Since Waialua pioneered robotics with its first club, the movement has mushroomed into 750 robotics programs statewide, involving students from kindergarten through 12th grade.
Along the way it has reshaped the futures for thousands of kids — students like Malcolm Menor, a 2006 Waialua High graduate who started robotics as a freshman and went on to become a nuclear engineer at Pearl Harbor.
Now 30, Menor has been coming back ever since graduation to help “Mr. Lee,” as he still calls his former teacher, and the younger students in the Waialua program.
“He has had a major impact on students like myself,” Menor said. “He gives students confidence that they can set out to do more than what they think they can. Engineering seemed like such a big idea when I was in school. He made it seem realistic for me to go after an engineering degree.”
The robotics crew was planning to be on campus until 10 p.m. Tuesday working on their robot for an upcoming competition in Montreal. This latest recognition comes after a string of more than 200 awards for Waialua over the years in the VEX Robotics and FIRST Robotics competitions.
“This particular award, because there is a million attached to it, catches people’s attention,” Lee said. “This is a validation of all the people that have helped contribute to our program, our mentors, our former students, our school and our community.”
Robotics programs incorporate a wide range of skills — not just engineering, science and math, but also public speaking, graphic design, interview skills and teamwork.
“I run it like a business,” Lee said. “Everyone has their own differentiated roles, and they are forced to collaborate and integrate what they are doing with everyone else. The success of the project is highly dependent on everyone working together.”
The winner of the Global Teacher Prize will be announced March 18 in Dubai at the Global Education and Skills Forum. All the finalists are invited by the Varkey Foundation to the ceremony.
The other finalists are from Turkey, South Africa, Colombia, the Philippines, Brazil, Belgium, Australia, the United Kingdom and Norway.
Finalists are chosen based on their academic effectiveness and ability to help their students become global citizens.
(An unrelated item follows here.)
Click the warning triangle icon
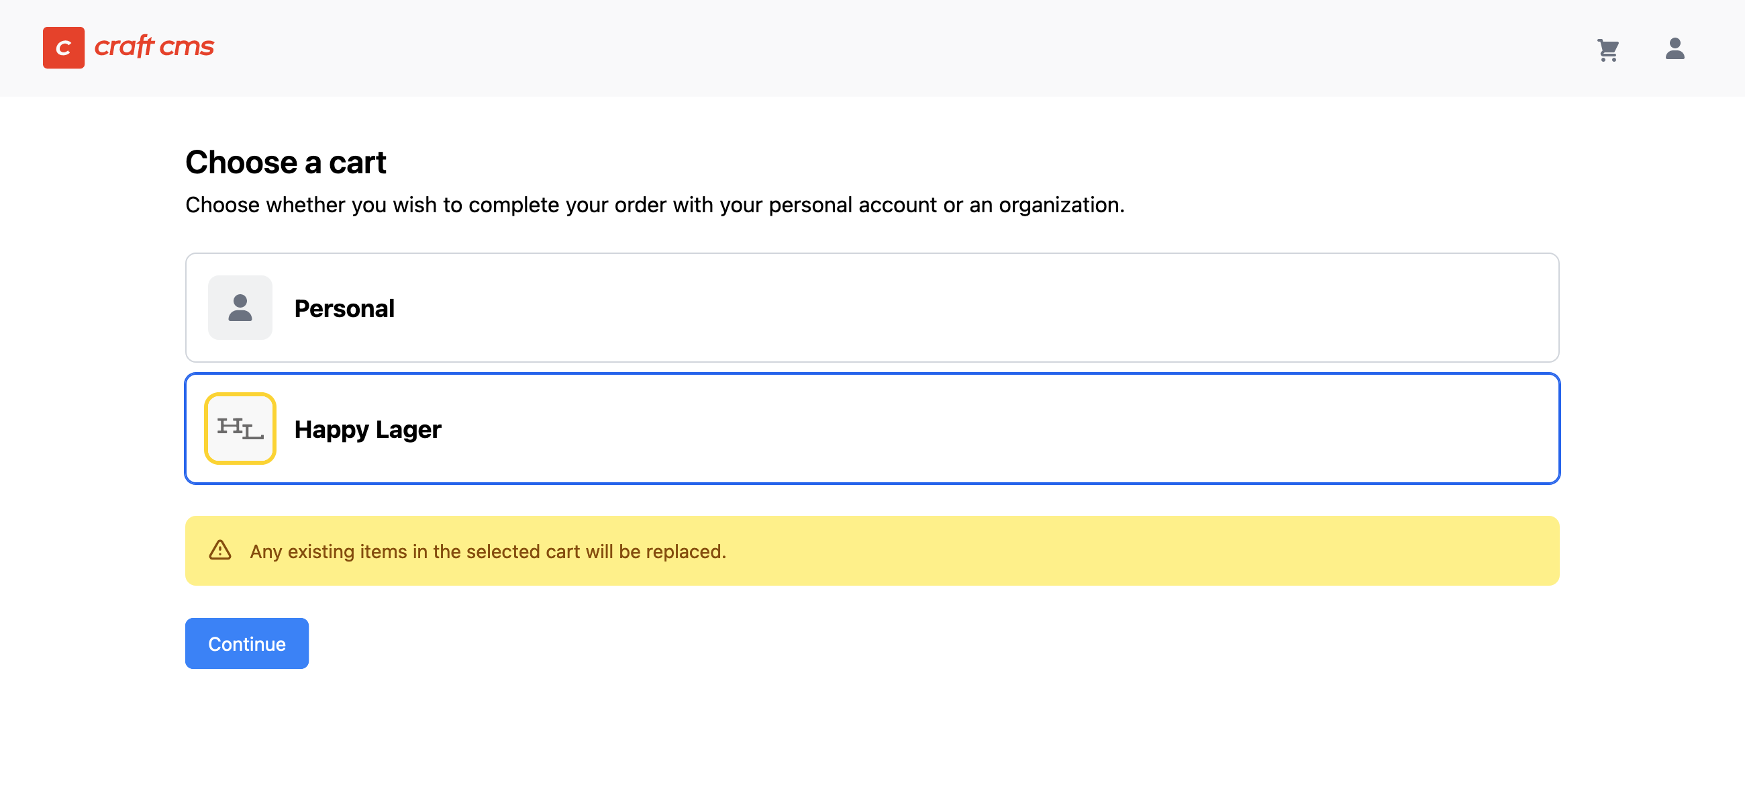The width and height of the screenshot is (1745, 806). tap(220, 550)
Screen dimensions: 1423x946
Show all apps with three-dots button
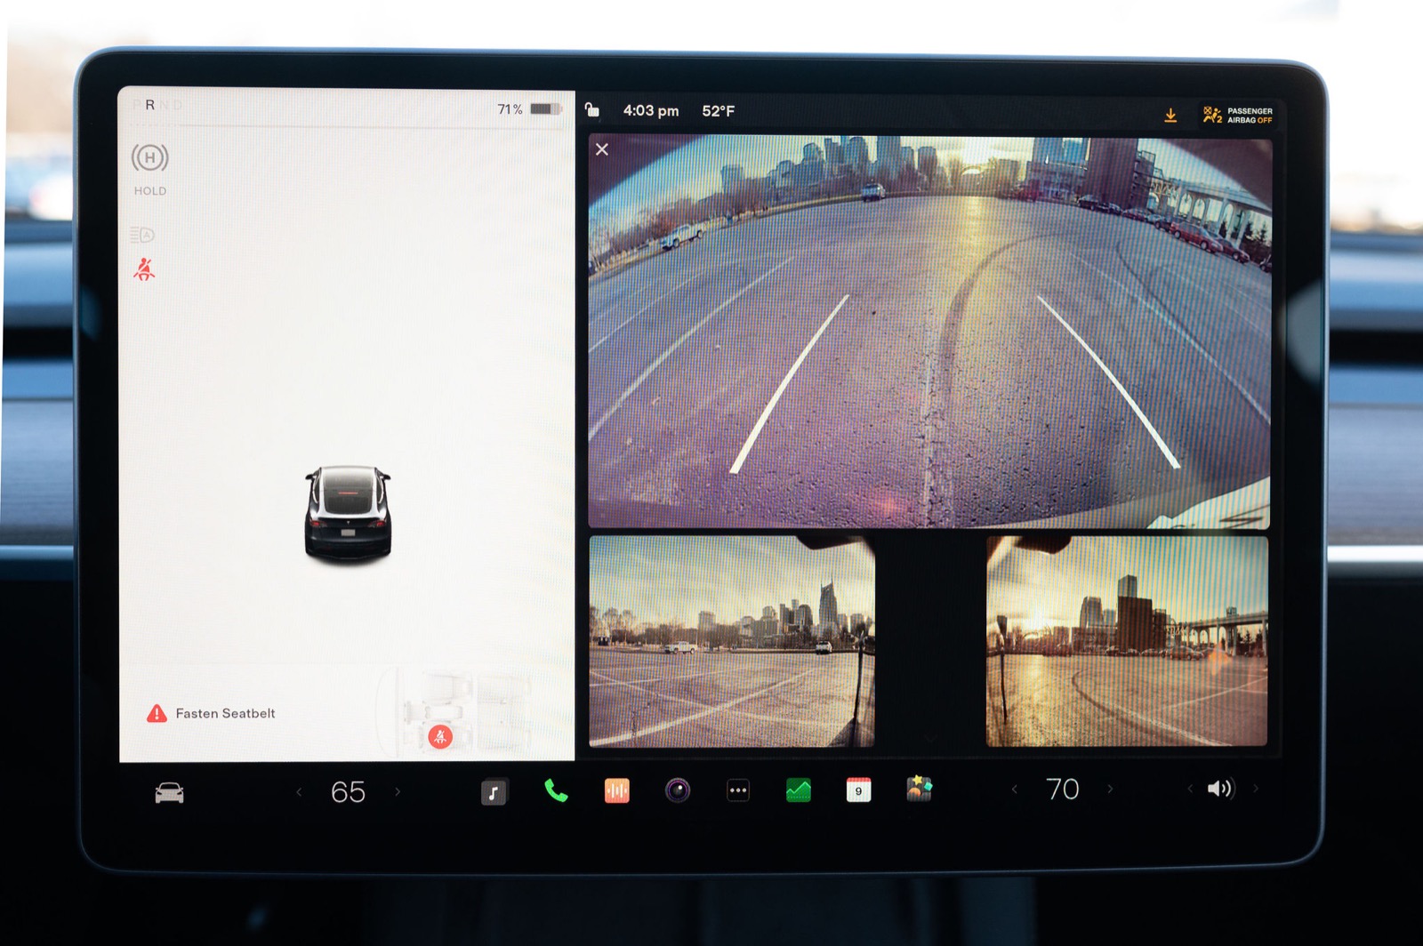[x=737, y=790]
The award honors teachers who affected their students, their peers and the broader community, modeling excellence for their profession.
“I want to congratulate Glenn Lee for being selected as a top 10 finalist from such a huge number of talented and dedicated teachers,” said educational entrepreneur Sunny Varkey, founder of the prize. “I hope his story will inspire those looking to enter the teaching profession and also shine a powerful spotlight on the incredible work teachers do all over Hawaii and throughout the world every day.”
The 30,000 nominations and applications this year came from 173 countries. Lee, who won a Milken Educator Award in 2011, applied for the Global Teacher Prize after learning about the competition in an email from the Milken Foundation.
The prize will be paid in $100,000 installments over 10 years. The winner is expected to serve as an ambassador for the teaching profession and must remain as a classroom teacher for at least five years.
“When you think about what drives progress and improvement in the world, education is like a master switch — one that opens up all sorts of opportunities for individuals and societies,” Gates said Tuesday in announcing the list of finalists.
A Varkey Foundation video of Lee and his students in Waialua is available at globalteacherprize.org/2018-finalists.